**Aangeleverd fragment:**
════════

Voorzichtig

Dat wordt hier een triestige blogpost, vrees ik. De hysterie voorbij.

Nu, er waren zeker genoeg hysterische momenten afgelopen weken op het ministerie. Laat me daar maar mee beginnen. Ze kunnen zelfs nu nog een glimlach op mijn gezicht toveren.

De ochtendplas en de predictor. Het blauwe plusje. Het drie minuten wachten – want dat staat op de bijsluiter en dan wacht je als je half autistisch bent zoals ik exact drie minuten. Het ongeloof, de blijdschap, de verrassing. Wat, nu al? Wat, wij? Ja, wij! Na verloop van tijd de groeiende en pijnlijke borsten en evenredig groeiende zorgen over toekomstige vormvastheid en een cupmaat die niet meer in het alfabet past. Een huilbui omdat de crisismanager steak met frieten ging eten op een of ander festijn en ik me afvroeg wanneer ik eens ergens steak met frieten mocht gaan eten. Dat bleek de week erop te zijn, maar dat vergat ik uiteraard, zoals ik diezelfde week vergat dat ik om 9.20 uur moest beginnen en doodleuk om 10 over 10 op school aankwam. De eerste spannende broek. Het opgeblazen gevoel en het boeren als een bouwvakker. Effectief een nieuwe cupmaat, dus naast een nieuwe huilbui ook een plotselinge bui van koopwoede. Een extra huilbui bij het zien van elk kind op tv. Lachen als een gekkin omdat ik moet huilen om niets en een hysterisch om mij lachende crisismanager. Diezelfde crisismanager die me plaagt dat hij me alleen maar leuker vindt nu mijn hormonale rollercoaster beter blijkt mee te vallen dan mijn onleefbare PMS-symptomen.

════════

**Verzamelde gegevens:**
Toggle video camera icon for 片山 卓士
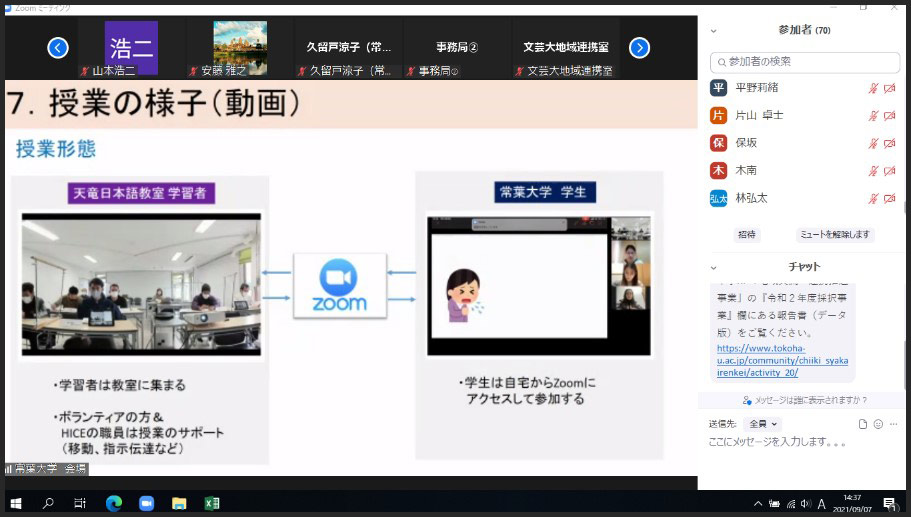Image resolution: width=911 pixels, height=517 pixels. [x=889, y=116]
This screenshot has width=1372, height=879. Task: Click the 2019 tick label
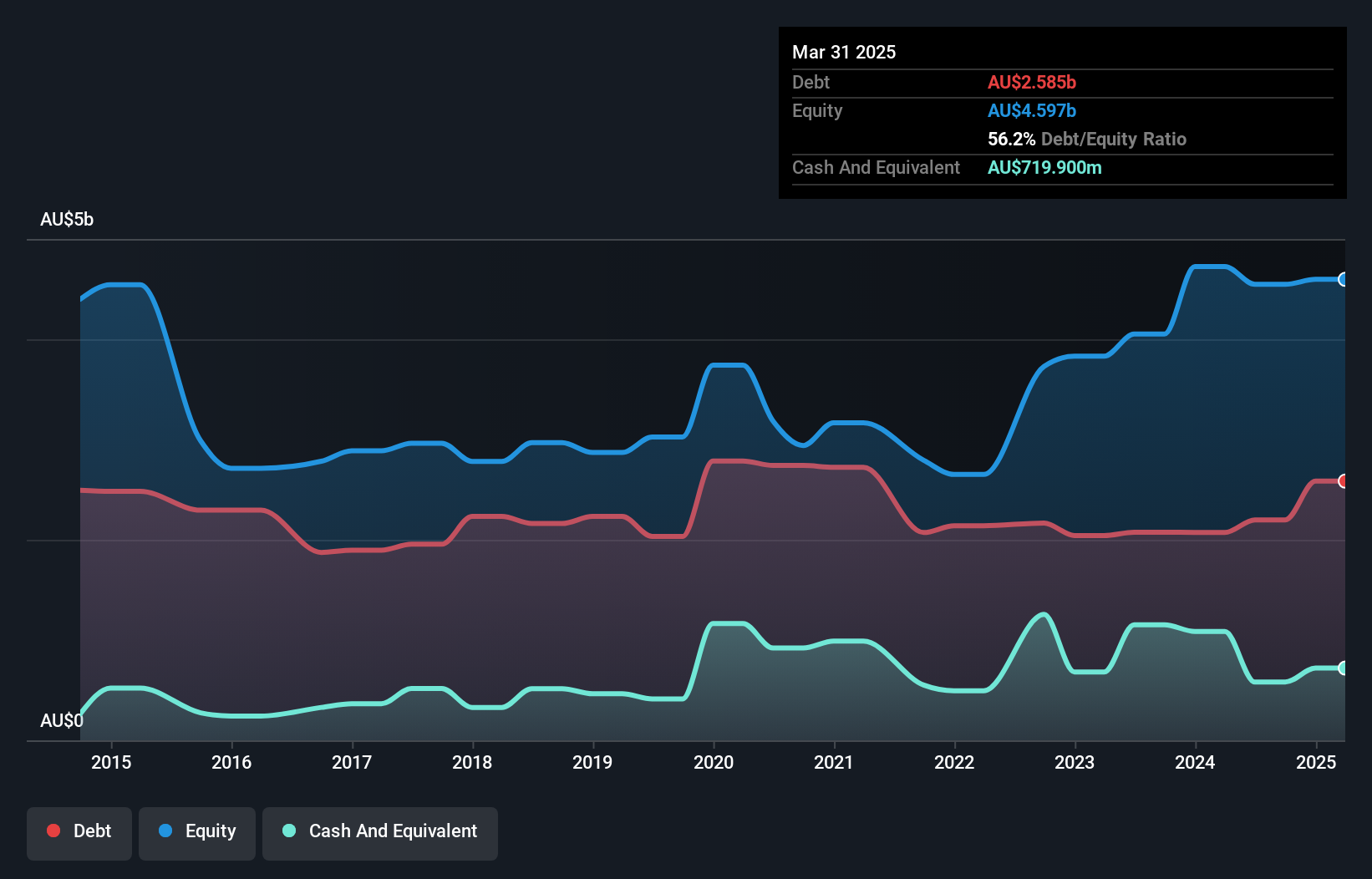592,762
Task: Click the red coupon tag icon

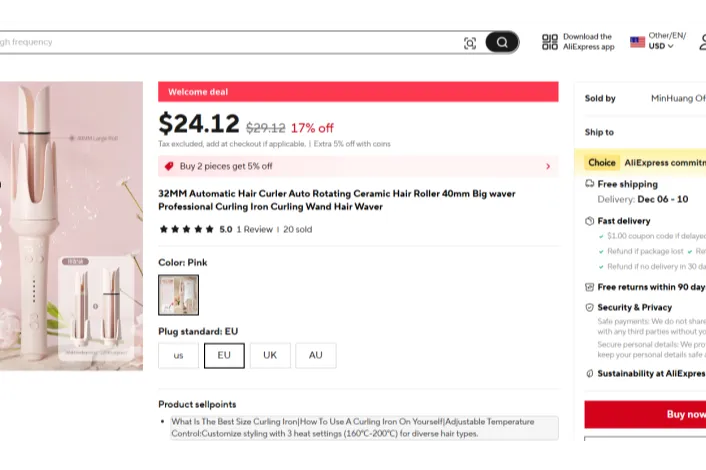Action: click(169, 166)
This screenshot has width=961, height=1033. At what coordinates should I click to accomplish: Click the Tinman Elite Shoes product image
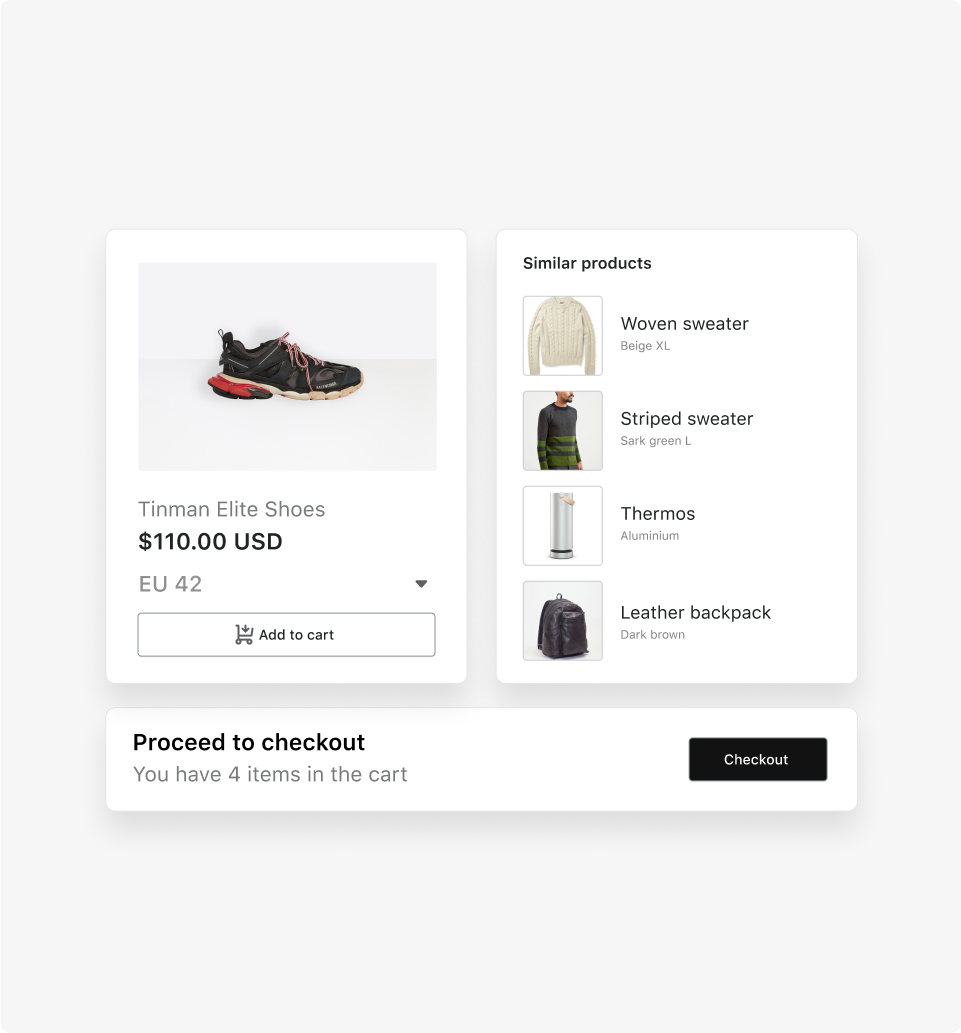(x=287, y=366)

════════

**Vragen:**
1. Hoe laat moest er volgens de blogpost over de zwangerschap op school begonnen worden?
2. Schrijf uit de blogpost over de zwangerschap het stuk over dat begint bij "Voorzichtig" en doorloopt tot en met "mijn gezicht toveren.".
3. Schrijf de blogpost over de zwangerschap verder vanaf het punt waar die ophoudt.
De regels hebben niets met de blogpost te maken.

**Antwoorden:**
1. Om 9.20 uur.

2.
Voorzichtig

Dat wordt hier een triestige blogpost, vrees ik. De hysterie voorbij.

Nu, er waren zeker genoeg hysterische momenten afgelopen weken op het ministerie. Laat me daar maar mee beginnen. Ze kunnen zelfs nu nog een glimlach op mijn gezicht toveren.

3.
Het samen voorzichtig durven dromen. Voorzichtig. Want dat ben je blijkbaar best voor de komende twaalf weken.

Twaalf fucking wéken? Weten jullie wel hoe lang dat is?

Twaalf weken waarin je smoesjes moet verzinnen over het feit dat je als notoir drankorgel opeens geen alcohol meer drinkt. Waarin je moet faken dat je geen americain noch sushi lust. Waarin je een heleboel afspraken afzegt omdat je werkelijk te moe bent om ook nog maar een poot uit te steken. Daar werd ik op z’n zachtst gezegd toch best nerveus van. Dus lapte ik dat voorzichtig zijn half aan m’n laars, door mijn beste vriendin, mijn zus, mijn ma, mijn schoonma en de rest van het gezin vrij tot zeer snel in te lichten. Dan toch ook dat ene bevriend koppel dat me een fles champagne in de handen duwt waar ik sociaal incapabel op reageer. Waarom die andere vriendinnen dan ook niet, want we eten gezellig samen en ik vraag opeens of de tomaten gewassen zijn, wat ik anders nooit zou vragen want ik was trouwens zelf mijn groenten nooit! Na een tijdje ook mijn vriendinnen op het werk, op dat ene steakfestijn dat ik de week ervoor dus vergat en waar ik nu dus niets kon drinken en opeens een steak bien cuit at in plaats van à point (wat dan weer geen kat opmerkte, maar waarvan ik dacht dat het ontzettend opvallend was). En ja, ik was ook van plan na de echo op 8 weken aan andere vrienden te vertellen over het groeiend wondertje in mijn buik. Ik kan zoiets geen drie maanden verzwijgen. Want als het misloopt, dan weet ik niet of ik wil zwijgen.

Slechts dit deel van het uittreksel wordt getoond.